Please copy the records below word for word, starting with the line that contains "has height=216, width=310." and going on through the line that contains "Action: (240, 491)", with both of those lines included.

# AVAILABLE RECORDS start

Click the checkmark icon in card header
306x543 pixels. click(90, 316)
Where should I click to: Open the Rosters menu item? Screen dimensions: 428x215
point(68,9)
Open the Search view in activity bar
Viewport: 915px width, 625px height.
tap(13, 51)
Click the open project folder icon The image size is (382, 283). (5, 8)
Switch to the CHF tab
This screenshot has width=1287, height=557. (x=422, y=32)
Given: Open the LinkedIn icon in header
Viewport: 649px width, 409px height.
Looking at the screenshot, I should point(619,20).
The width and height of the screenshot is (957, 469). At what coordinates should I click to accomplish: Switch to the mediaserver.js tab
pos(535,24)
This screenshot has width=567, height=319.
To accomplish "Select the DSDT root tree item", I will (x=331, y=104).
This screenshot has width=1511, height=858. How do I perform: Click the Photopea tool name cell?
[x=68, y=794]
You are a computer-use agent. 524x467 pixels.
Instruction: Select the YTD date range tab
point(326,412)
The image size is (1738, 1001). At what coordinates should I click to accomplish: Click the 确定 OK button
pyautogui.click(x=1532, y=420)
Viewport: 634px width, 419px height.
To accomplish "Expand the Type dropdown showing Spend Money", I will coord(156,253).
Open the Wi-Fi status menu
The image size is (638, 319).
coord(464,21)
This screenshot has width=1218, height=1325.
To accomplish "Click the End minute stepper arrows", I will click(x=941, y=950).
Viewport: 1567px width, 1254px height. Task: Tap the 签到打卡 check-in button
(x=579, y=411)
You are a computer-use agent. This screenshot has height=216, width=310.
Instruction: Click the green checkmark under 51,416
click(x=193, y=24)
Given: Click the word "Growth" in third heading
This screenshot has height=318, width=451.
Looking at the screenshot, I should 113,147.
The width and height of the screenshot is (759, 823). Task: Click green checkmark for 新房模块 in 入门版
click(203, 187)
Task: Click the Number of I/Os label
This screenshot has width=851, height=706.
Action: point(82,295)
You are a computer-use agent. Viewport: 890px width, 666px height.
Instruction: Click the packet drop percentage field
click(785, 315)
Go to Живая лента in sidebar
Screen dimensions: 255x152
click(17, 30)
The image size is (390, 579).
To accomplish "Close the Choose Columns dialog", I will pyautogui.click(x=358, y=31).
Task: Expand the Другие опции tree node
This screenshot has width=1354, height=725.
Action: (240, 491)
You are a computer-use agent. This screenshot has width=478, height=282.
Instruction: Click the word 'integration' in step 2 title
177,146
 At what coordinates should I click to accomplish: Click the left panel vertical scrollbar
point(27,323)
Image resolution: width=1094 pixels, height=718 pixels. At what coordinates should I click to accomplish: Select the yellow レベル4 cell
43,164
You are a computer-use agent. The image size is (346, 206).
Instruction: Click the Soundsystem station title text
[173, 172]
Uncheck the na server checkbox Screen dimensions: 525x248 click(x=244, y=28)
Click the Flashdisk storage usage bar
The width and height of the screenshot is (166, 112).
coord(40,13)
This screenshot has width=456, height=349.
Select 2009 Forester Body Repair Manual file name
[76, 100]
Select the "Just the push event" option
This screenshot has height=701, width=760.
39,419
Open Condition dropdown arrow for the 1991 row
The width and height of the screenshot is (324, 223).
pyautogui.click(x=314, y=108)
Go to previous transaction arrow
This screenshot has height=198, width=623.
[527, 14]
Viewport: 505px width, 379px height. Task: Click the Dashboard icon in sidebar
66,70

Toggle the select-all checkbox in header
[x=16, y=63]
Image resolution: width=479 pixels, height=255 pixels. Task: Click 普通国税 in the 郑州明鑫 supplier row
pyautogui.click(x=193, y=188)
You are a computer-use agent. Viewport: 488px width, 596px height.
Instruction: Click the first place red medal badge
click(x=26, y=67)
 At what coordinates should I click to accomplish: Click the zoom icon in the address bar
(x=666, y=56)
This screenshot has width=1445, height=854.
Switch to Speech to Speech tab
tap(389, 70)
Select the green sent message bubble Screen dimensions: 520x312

# AVAILABLE RECORDS end

(SOLVED EXERCISE)
You are a computer-use agent. This screenshot has height=216, width=310.
Instruction: Click the green checkmark under 51,416
click(x=193, y=24)
Given: Click the word "Growth" in third heading
This screenshot has height=318, width=451.
Looking at the screenshot, I should 113,147.
The width and height of the screenshot is (759, 823). Task: Click green checkmark for 新房模块 in 入门版
click(203, 187)
Task: Click the Number of I/Os label
This screenshot has width=851, height=706.
Action: point(82,295)
You are a computer-use agent. Viewport: 890px width, 666px height.
Instruction: Click the packet drop percentage field
click(785, 315)
Go to Живая лента in sidebar
Screen dimensions: 255x152
click(17, 30)
The image size is (390, 579).
To accomplish "Close the Choose Columns dialog", I will pyautogui.click(x=358, y=31).
Task: Expand the Другие опции tree node
This screenshot has width=1354, height=725.
Action: (240, 491)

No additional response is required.